What does reading look like in my classroom? I balance our reading work among the reading approaches: read aloud, shared reading, guided reading and independent reading. My students, by year’s end, traditionally develop robust reading habits. At least a third of our time is spent reading. Students choose the books they want to read for independent reading and they read them in class, on school buses, at lunch, at home and sometimes even while walking the campus. After listening to Nancie Atwell and others speak during Middle 
School Mosaic in 2009, I seriously questioned teaching whole class novels.  I have been questioning the whole class novel for some time (see Do These Jeans Fit You?).
Common texts are mandated at my school. Like Jim Burke, I have to teach Romeo and Juliet and The Odyssey. I also have to teach Speak. The Hunger Games is an optional common text at the ninth grade at my school. My reluctant and struggling readers need the magic a whole class read of a novel provides, but it's time for me to push the students enrolled in my honors class to do more independently.

I have taught whole-class novels every year. We read Romeo and Juliet, Bronx Masquerade, Anthem and more, together. Some of the reading is done in class and some at home (think Gallagher discussion of Carol Jago’s “guided tour” and “budget tour”) (79).
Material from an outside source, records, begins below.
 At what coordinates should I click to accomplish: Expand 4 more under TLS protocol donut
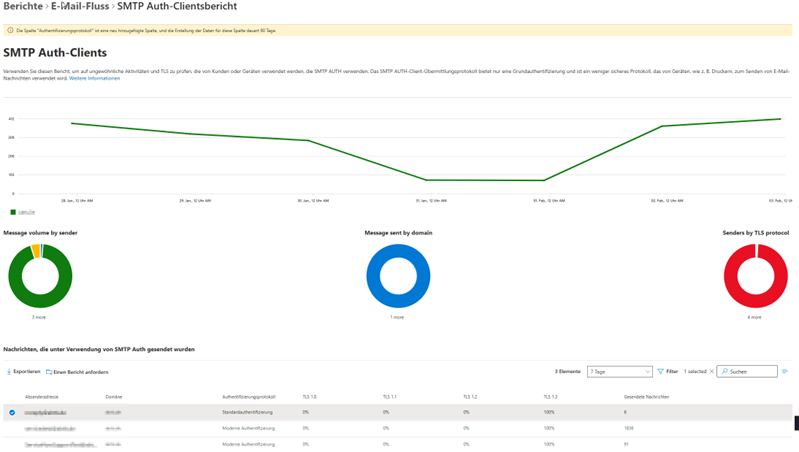coord(755,317)
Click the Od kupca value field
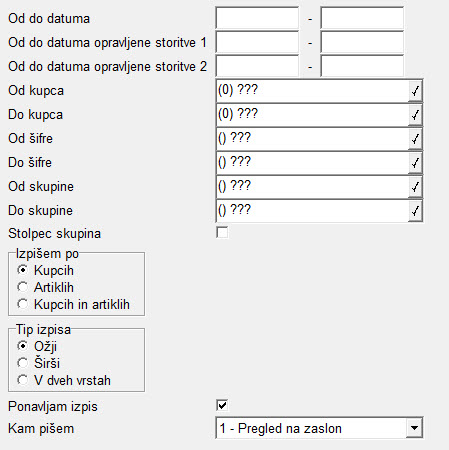The height and width of the screenshot is (450, 449). click(x=312, y=91)
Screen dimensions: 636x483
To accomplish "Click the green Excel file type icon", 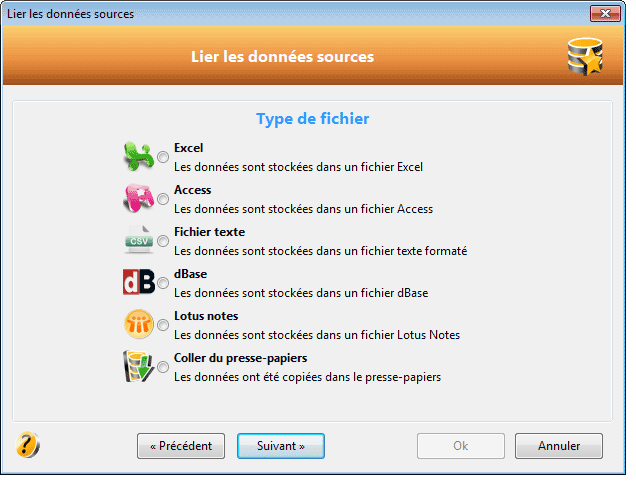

In my best years we can read 8 novels together—those teaching days were during the block scheduling heyday in my county, something we have not had for more than 5 years. With 45 minute class periods, last year we only read 5. Though students read many more titles independently during reading workshop time, I want to make what we do together as authentic as our silent reading Mondays were last year (many students met and exceeded my  25 books a year expectation in the 9th grade).   I need to shift my thinking so that I can do more with students.

For more than I year I’ve been thinking and reading and talking to teachers about how to change how I use whole class novels. Right now, my answer is not to abandon the core text, but to use it differently. Meaning instead of reading 1 core text with an entire class, students will now have a choice of several titles. As Atwell said, “kids need the power of stories to invite, nurture and sustain.” Instead of doing the same book at the same time with all of the students in a class, I will immerse students in books and expect them to read one “assigned” book (from several choices) and one book for pleasure, any book of their own choosing.  This is not to say that we won’t ever read a text together. We will. Students need support. The magic of shared reading is often the spark my reluctant or alliterate students need. In addition, some texts demand it. Romeo & Juliet, for example, is like a foreign language to my ninth graders. Reading matters.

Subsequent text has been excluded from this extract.